Physicist Stephen Hawking believes it could be dangerous to listen to such advanced aliens, let alone contacting them. He has likened messages from them to a Trojan horse where allowing it into our minds could kill us!
But where are they? Why if, as Sagan pointed out, the molecules of life are scattered all over the wide cosmos, has life not sprouted and galloped in 14 billion years since the Big Bang? Could it be, as he predicted in a pessimistic mood perhaps, that any advanced civilisation would eventually get wiped out by technology it invented (a la nuclear back home)?
Or, could it be as Hawking suggests that to such advanced civilisations, we could seem as insignificant as bacteria seems to us? Hence, not worth bothering about!

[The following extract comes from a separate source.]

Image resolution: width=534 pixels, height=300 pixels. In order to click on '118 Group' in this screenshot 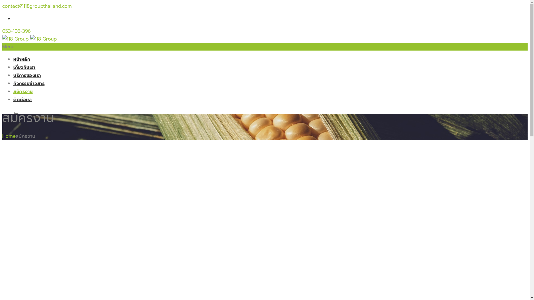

Recently, a team from Laval university in Quebec hit headlines with their study that suggested possible signs of extra-intelligent life during a survey of the sky. They observed specific signal modulations in just 234 out of the 2.5 million stars, with the narrow spectral range centred near the spectral type of the sun.
Alien transmission?
Writing in the journal Publications of the Astronomical Society of the Pacific, under the title 'Discovery' of peculiar periodic spectral modulations in a small fraction of solar type stars' the scientists however acknowledge that 'extraordinary claims require extraordinary evidence' by way of independent verification by other groups.
Earlier 'evidences' of signals from aliens have turned out to be pulsars and the like which also emit periodic radiations.
Then there is the 250,000 year old piece of aluminium excavated in Romania suggesting alien visitors back then. Aluminium was made by humans a mere 200 years ago. Yet another contender for alien presence is the star Tabby (in the constellation Cygnus) with its abnormal dip in brightness which scientists say cannot be credited to orbiting planets or anything but a megastructure put up by aliens!
Look at it as you like. That we are unique and special in this seemingly endless world. If so, why and what is our mission? Or, simply that we are alone in the vastness of space. Alone, with each other. Why? Why did life not evolve in a billion other places? We must also remember that we are infants in the cosmological scale of 14 billion years. Modern homo sapiens emerged a mere 200,000 years ago in Africa.
Could it be that we are not looking with the right tools? Perhaps an evolved life form can be perceived with an evolved consciousness rather than a wider telescope array? Perhaps, at that level we could well be the aliens, existing here, there and everywhere at the same time and all times. As heptapods, green humanoid ETs, machines or form-changing entities!
Arrival points to a need to change our attitude in seeking the intelligent ET. From suspicion to communication. From aggression to empathy. From control to trust.